#### BRIEF
In your copy, include no images, and write out every entry below exactly as it stands.
________
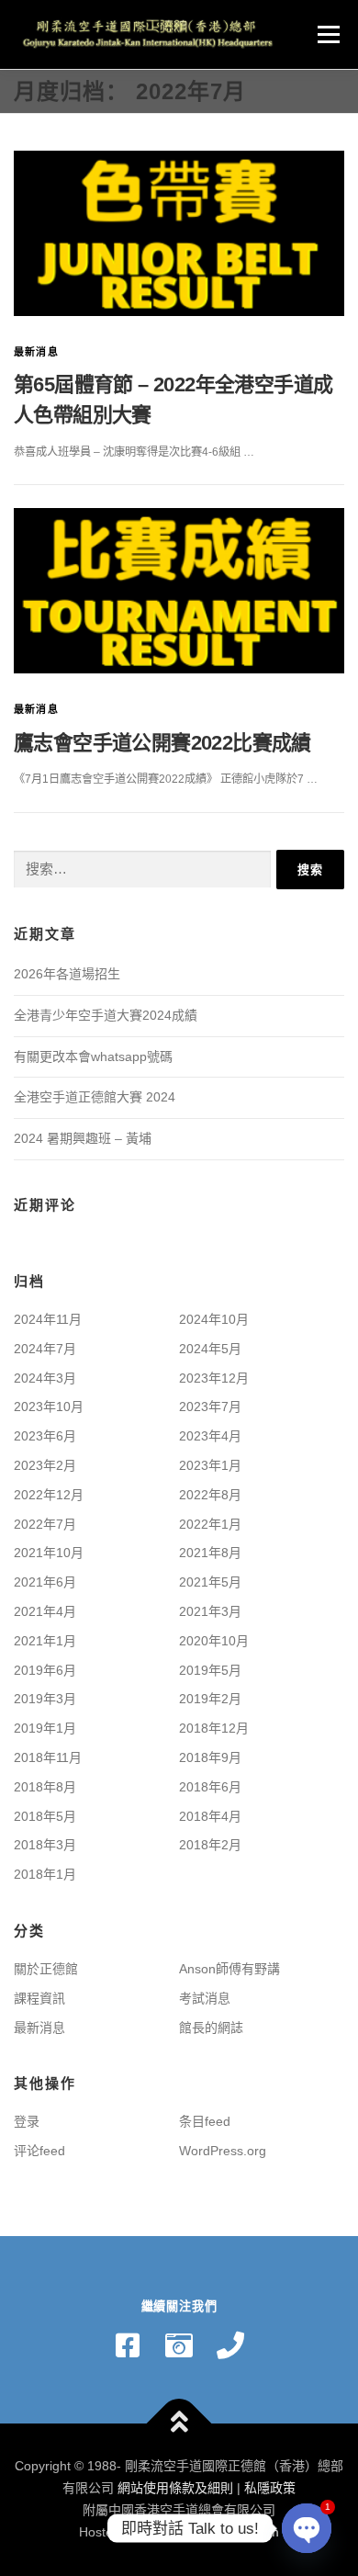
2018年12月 (214, 1728)
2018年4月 (210, 1816)
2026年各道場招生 (67, 973)
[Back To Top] (179, 2424)
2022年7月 (45, 1524)
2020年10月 (214, 1640)
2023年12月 (214, 1378)
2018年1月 (45, 1874)
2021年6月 (45, 1582)
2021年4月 (45, 1611)
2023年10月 (49, 1406)
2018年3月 (45, 1844)
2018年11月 (48, 1757)
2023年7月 (210, 1406)
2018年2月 (210, 1844)
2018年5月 (45, 1816)
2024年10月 (214, 1319)
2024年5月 (210, 1348)
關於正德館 (46, 1968)
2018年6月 (210, 1786)
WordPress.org (222, 2150)
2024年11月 (48, 1319)
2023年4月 (210, 1436)
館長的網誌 (211, 2027)
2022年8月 (210, 1494)
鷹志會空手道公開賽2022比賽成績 (162, 742)
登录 (26, 2121)
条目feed (204, 2121)
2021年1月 (45, 1640)
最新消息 (36, 351)
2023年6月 (45, 1436)
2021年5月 (210, 1582)
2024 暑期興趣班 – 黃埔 (82, 1138)
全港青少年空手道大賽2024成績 (105, 1015)
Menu (326, 34)
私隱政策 (270, 2487)
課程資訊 (39, 1998)
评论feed (39, 2150)
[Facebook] (127, 2345)
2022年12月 (49, 1494)
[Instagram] (179, 2345)
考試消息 (204, 1998)
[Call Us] (230, 2345)
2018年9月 (210, 1757)
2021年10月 (49, 1552)
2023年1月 (210, 1465)
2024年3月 (45, 1378)
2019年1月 (45, 1728)
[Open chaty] (306, 2528)
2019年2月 (210, 1698)
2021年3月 (210, 1611)
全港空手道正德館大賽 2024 (94, 1097)
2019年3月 (45, 1698)
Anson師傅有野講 (229, 1968)
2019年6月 (45, 1670)
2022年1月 (210, 1524)
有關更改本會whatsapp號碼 (93, 1056)
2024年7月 (45, 1348)
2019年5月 (210, 1670)
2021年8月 (210, 1552)
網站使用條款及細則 (175, 2487)
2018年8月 (45, 1786)
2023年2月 (45, 1465)
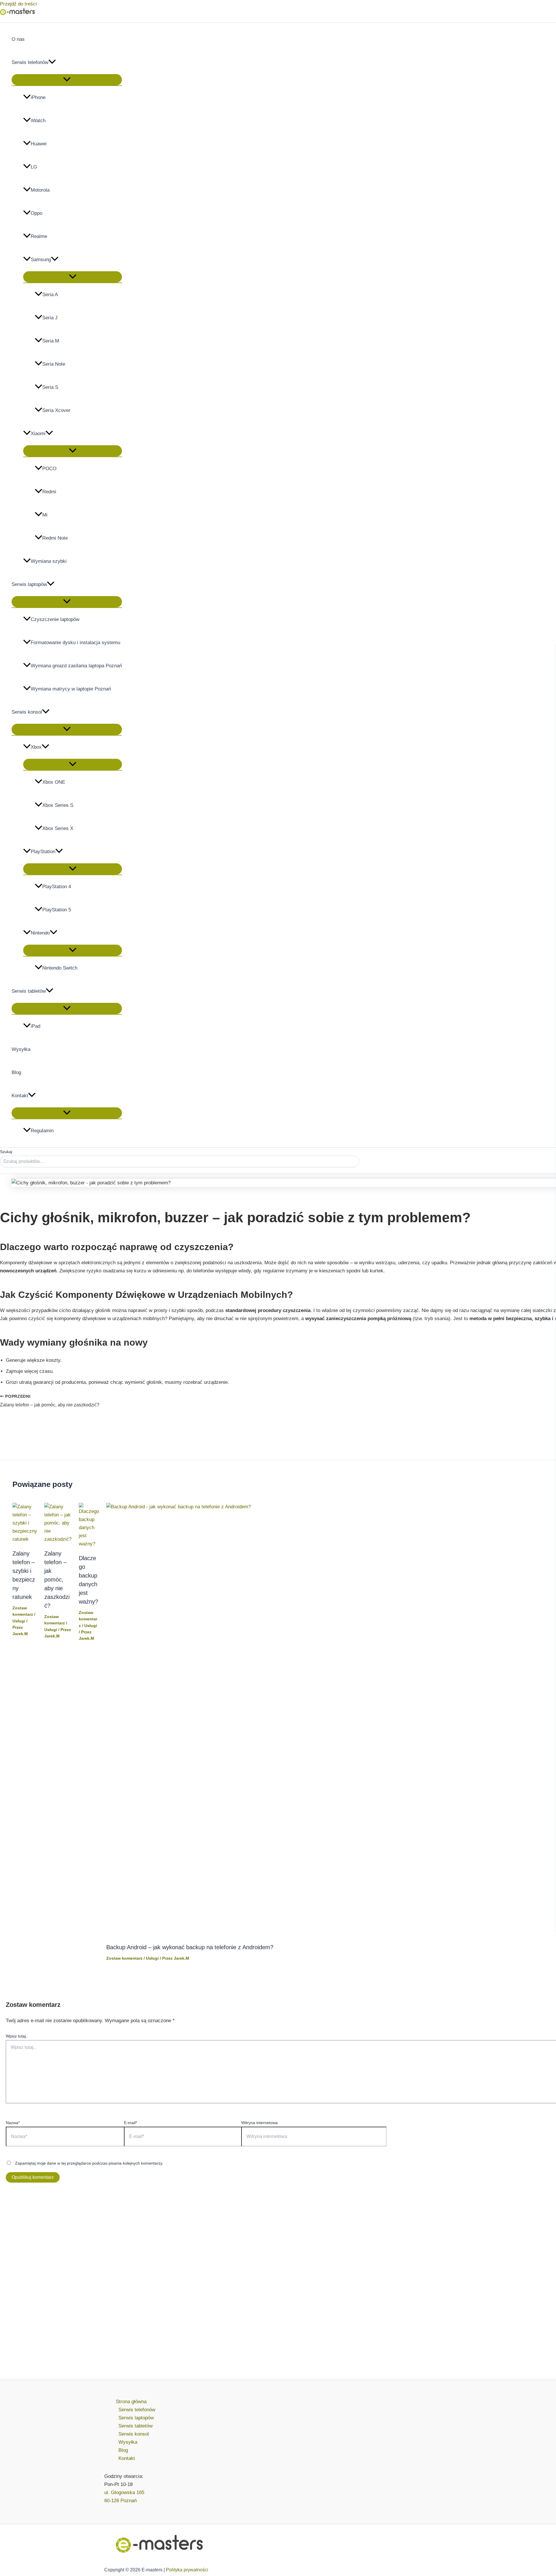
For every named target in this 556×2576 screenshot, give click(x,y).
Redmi (49, 491)
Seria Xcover (56, 410)
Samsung (41, 259)
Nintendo (40, 933)
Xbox (36, 747)
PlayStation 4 (56, 886)
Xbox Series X (57, 828)
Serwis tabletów (29, 991)
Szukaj (6, 1151)
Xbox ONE (53, 782)
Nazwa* (13, 2122)
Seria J (50, 317)
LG (34, 167)
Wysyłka (21, 1049)
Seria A (50, 294)
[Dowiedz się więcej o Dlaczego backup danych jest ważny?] (89, 1544)
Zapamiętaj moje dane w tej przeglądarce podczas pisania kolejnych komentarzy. (89, 2163)
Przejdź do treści (18, 4)
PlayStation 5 (56, 910)
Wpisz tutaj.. (17, 2036)
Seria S (50, 387)
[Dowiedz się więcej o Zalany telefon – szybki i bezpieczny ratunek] (24, 1539)
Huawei (39, 143)
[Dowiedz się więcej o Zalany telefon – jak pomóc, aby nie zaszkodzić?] (58, 1539)
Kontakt (20, 1095)
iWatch (38, 120)
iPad (35, 1026)
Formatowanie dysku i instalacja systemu (75, 642)
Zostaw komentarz (88, 1619)
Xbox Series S (57, 805)
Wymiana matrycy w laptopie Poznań (71, 689)
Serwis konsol (27, 712)
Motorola (40, 190)
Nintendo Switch (59, 968)
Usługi (18, 1621)
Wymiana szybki (49, 561)
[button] (52, 62)
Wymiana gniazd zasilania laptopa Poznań (76, 665)
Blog (16, 1072)
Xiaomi (38, 433)
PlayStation (43, 851)
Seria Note (53, 364)
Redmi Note (55, 538)
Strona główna (131, 2401)
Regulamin (42, 1130)
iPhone (38, 97)
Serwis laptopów (29, 584)
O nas (18, 39)
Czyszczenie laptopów (55, 619)
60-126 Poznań (120, 2500)
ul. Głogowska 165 (124, 2492)
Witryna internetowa (259, 2122)
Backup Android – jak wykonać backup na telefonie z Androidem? (189, 1947)
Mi (44, 515)
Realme (39, 236)
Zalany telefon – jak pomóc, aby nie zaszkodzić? (57, 1579)
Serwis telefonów (30, 62)
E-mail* (130, 2122)
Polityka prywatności (187, 2569)
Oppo (36, 213)
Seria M (50, 341)
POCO (49, 468)
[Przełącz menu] (67, 79)
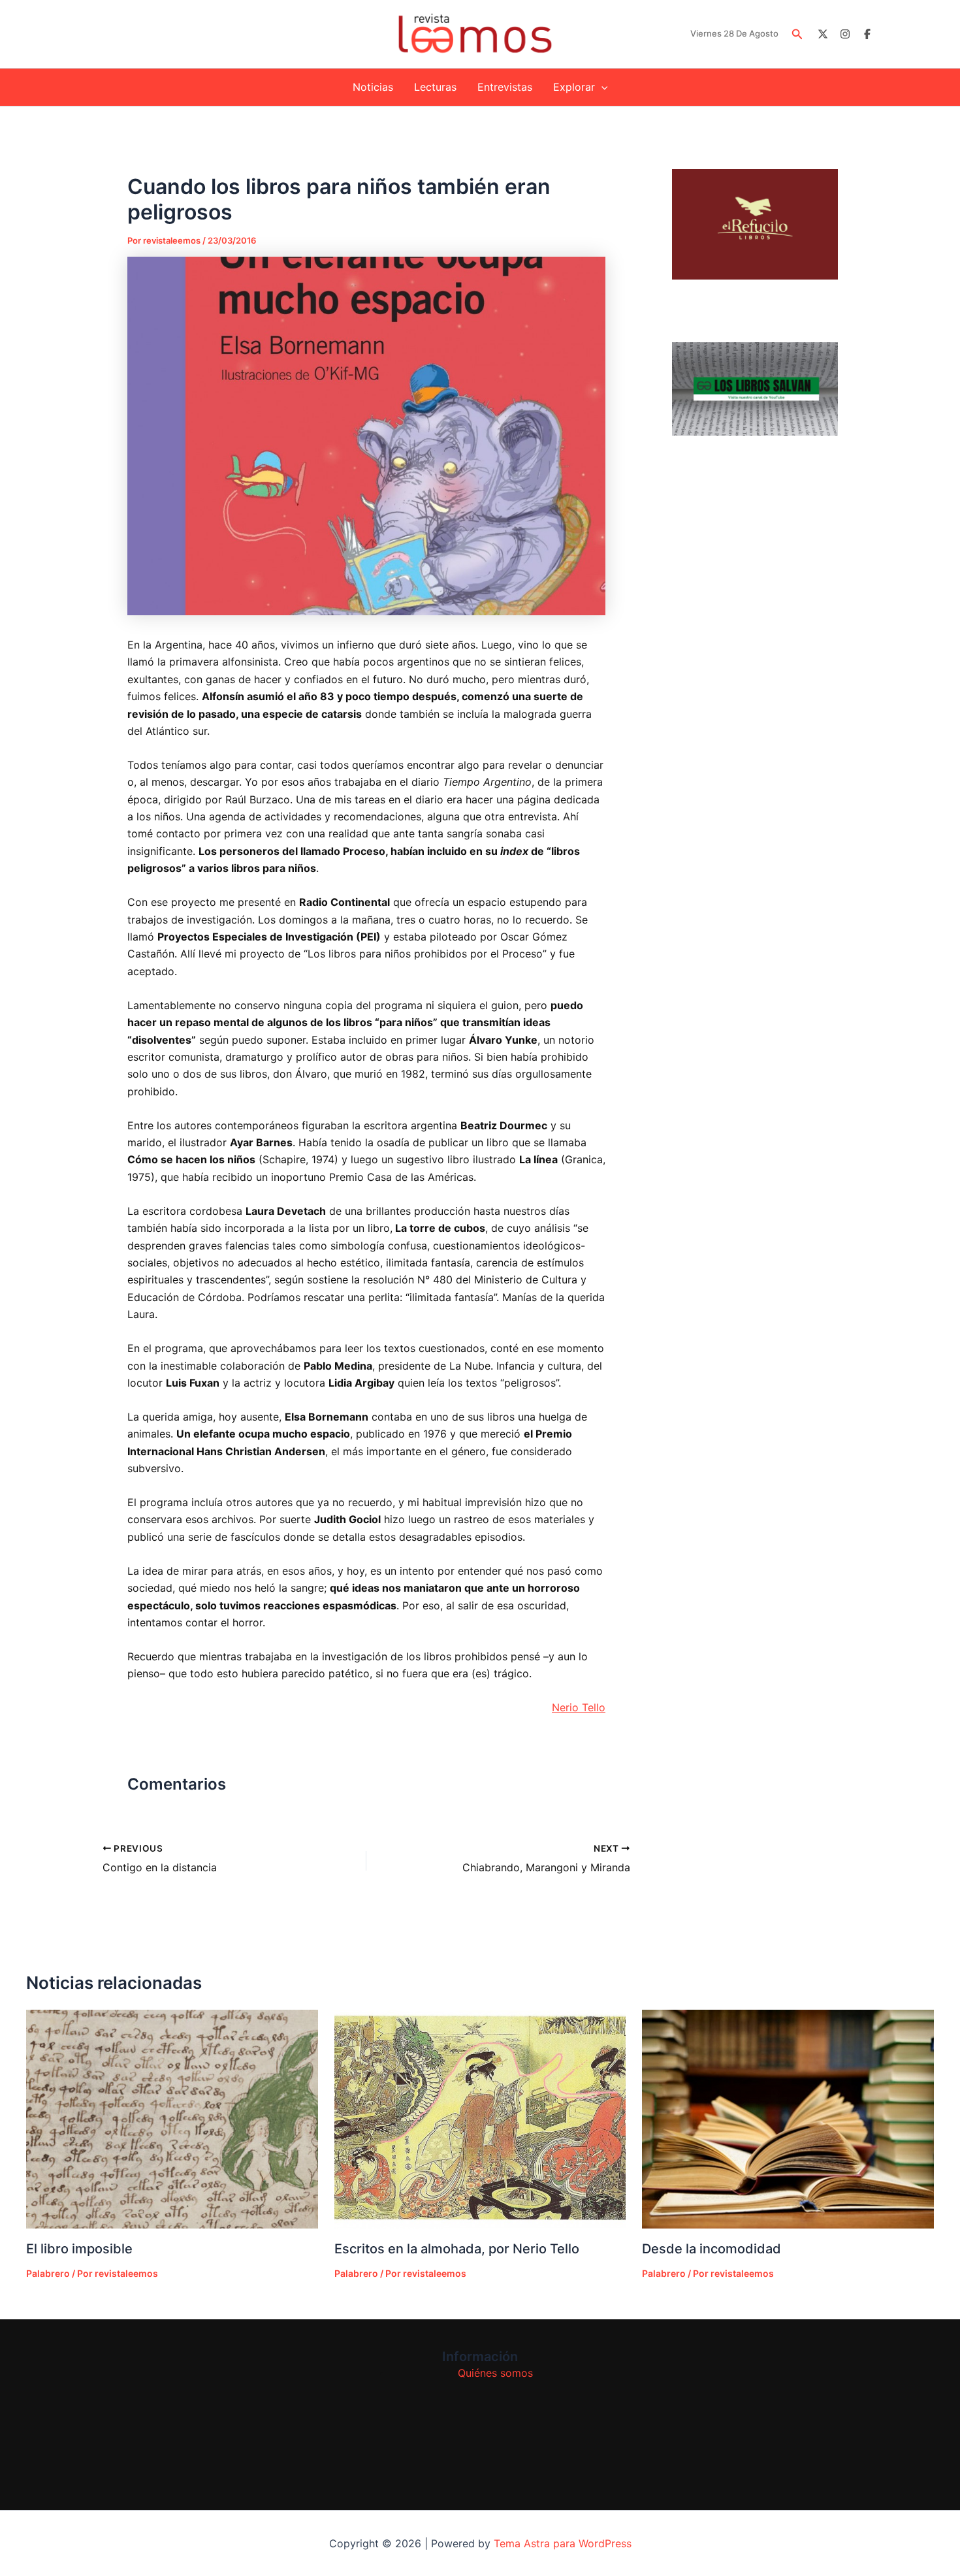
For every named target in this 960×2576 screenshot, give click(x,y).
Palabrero (48, 2273)
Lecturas (435, 86)
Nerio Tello (578, 1707)
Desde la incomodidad (711, 2249)
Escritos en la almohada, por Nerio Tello (456, 2249)
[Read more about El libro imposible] (172, 2119)
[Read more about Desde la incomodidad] (788, 2119)
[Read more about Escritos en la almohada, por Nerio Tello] (480, 2119)
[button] (797, 34)
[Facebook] (867, 33)
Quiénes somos (495, 2372)
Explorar (574, 86)
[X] (822, 33)
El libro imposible (79, 2249)
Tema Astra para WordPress (563, 2543)
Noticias (373, 86)
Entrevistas (504, 86)
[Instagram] (845, 33)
________
#### REPLY TO THE TASK
2018年12月 (214, 1728)
2018年4月 (210, 1816)
2026年各道場招生 (67, 973)
[Back To Top] (179, 2424)
2022年7月 (45, 1524)
2020年10月 (214, 1640)
2023年12月 (214, 1378)
2018年1月 (45, 1874)
2021年6月 (45, 1582)
2021年4月 (45, 1611)
2023年10月 (49, 1406)
2018年3月 (45, 1844)
2018年11月 (48, 1757)
2023年7月 (210, 1406)
2018年2月 (210, 1844)
2018年5月 (45, 1816)
2024年10月 (214, 1319)
2024年5月 (210, 1348)
關於正德館 (46, 1968)
2018年6月 (210, 1786)
WordPress.org (222, 2150)
2024年11月 (48, 1319)
2023年4月 (210, 1436)
館長的網誌 (211, 2027)
2022年8月 (210, 1494)
鷹志會空手道公開賽2022比賽成績 (162, 742)
登录 (26, 2121)
条目feed (204, 2121)
2021年1月 (45, 1640)
最新消息 (36, 351)
2023年6月 (45, 1436)
2021年5月 (210, 1582)
2024 暑期興趣班 – 黃埔 (82, 1138)
全港青少年空手道大賽2024成績 (105, 1015)
Menu (326, 34)
私隱政策 (270, 2487)
課程資訊 (39, 1998)
评论feed (39, 2150)
[Facebook] (127, 2345)
2022年12月 (49, 1494)
[Instagram] (179, 2345)
考試消息 (204, 1998)
[Call Us] (230, 2345)
2018年9月 (210, 1757)
2021年10月 (49, 1552)
2023年1月 (210, 1465)
2024年3月 (45, 1378)
2019年1月 (45, 1728)
[Open chaty] (306, 2528)
2019年2月 (210, 1698)
2021年3月 (210, 1611)
全港空手道正德館大賽 2024 (94, 1097)
2019年3月 (45, 1698)
Anson師傅有野講 (229, 1968)
2019年6月 (45, 1670)
2022年1月 (210, 1524)
有關更改本會whatsapp號碼 (93, 1056)
2024年7月 (45, 1348)
2019年5月 (210, 1670)
2021年8月 (210, 1552)
網站使用條款及細則 (175, 2487)
2018年8月 (45, 1786)
2023年2月 (45, 1465)
For every named target in this 556×2576 screenshot, give click(x,y).
Redmi (49, 491)
Seria Xcover (56, 410)
Samsung (41, 259)
Nintendo (40, 933)
Xbox (36, 747)
PlayStation 4 (56, 886)
Xbox Series X (57, 828)
Serwis tabletów (29, 991)
Szukaj (6, 1151)
Xbox ONE (53, 782)
Nazwa* (13, 2122)
Seria J (50, 317)
LG (34, 167)
Wysyłka (21, 1049)
Seria A (50, 294)
[Dowiedz się więcej o Dlaczego backup danych jest ważny?] (89, 1544)
Zapamiętaj moje dane w tej przeglądarce podczas pisania kolejnych komentarzy. (89, 2163)
Przejdź do treści (18, 4)
PlayStation 5 (56, 910)
Wpisz tutaj.. (17, 2036)
Seria S (50, 387)
[Dowiedz się więcej o Zalany telefon – szybki i bezpieczny ratunek] (24, 1539)
Huawei (39, 143)
[Dowiedz się więcej o Zalany telefon – jak pomóc, aby nie zaszkodzić?] (58, 1539)
Kontakt (20, 1095)
iWatch (38, 120)
iPad (35, 1026)
Formatowanie dysku i instalacja systemu (75, 642)
Zostaw komentarz (88, 1619)
Xbox Series S (57, 805)
Wymiana matrycy w laptopie Poznań (71, 689)
Serwis konsol (27, 712)
Motorola (40, 190)
Nintendo Switch (59, 968)
Usługi (18, 1621)
Wymiana szybki (49, 561)
[button] (52, 62)
Wymiana gniazd zasilania laptopa Poznań (76, 665)
Blog (16, 1072)
Xiaomi (38, 433)
PlayStation (43, 851)
Seria Note (53, 364)
Redmi Note (55, 538)
Strona główna (131, 2401)
Regulamin (42, 1130)
iPhone (38, 97)
Serwis laptopów (29, 584)
O nas (18, 39)
Czyszczenie laptopów (55, 619)
60-126 Poznań (120, 2500)
ul. Głogowska 165 (124, 2492)
Witryna internetowa (259, 2122)
Backup Android – jak wykonać backup na telefonie z Androidem? (189, 1947)
Mi (44, 515)
Realme (39, 236)
Zalany telefon – jak pomóc, aby nie zaszkodzić? (57, 1579)
Serwis telefonów (30, 62)
E-mail* (130, 2122)
Polityka prywatności (187, 2569)
Oppo (36, 213)
Seria M (50, 341)
POCO (49, 468)
[Przełącz menu] (67, 79)
For every named target in this 960×2576 screenshot, give click(x,y).
Palabrero (48, 2273)
Lecturas (435, 86)
Nerio Tello (578, 1707)
Desde la incomodidad (711, 2249)
Escritos en la almohada, por Nerio Tello (456, 2249)
[Read more about El libro imposible] (172, 2119)
[Read more about Desde la incomodidad] (788, 2119)
[Read more about Escritos en la almohada, por Nerio Tello] (480, 2119)
[button] (797, 34)
[Facebook] (867, 33)
Quiénes somos (495, 2372)
Explorar (574, 86)
[X] (822, 33)
El libro imposible (79, 2249)
Tema Astra para WordPress (563, 2543)
Noticias (373, 86)
Entrevistas (504, 86)
[Instagram] (845, 33)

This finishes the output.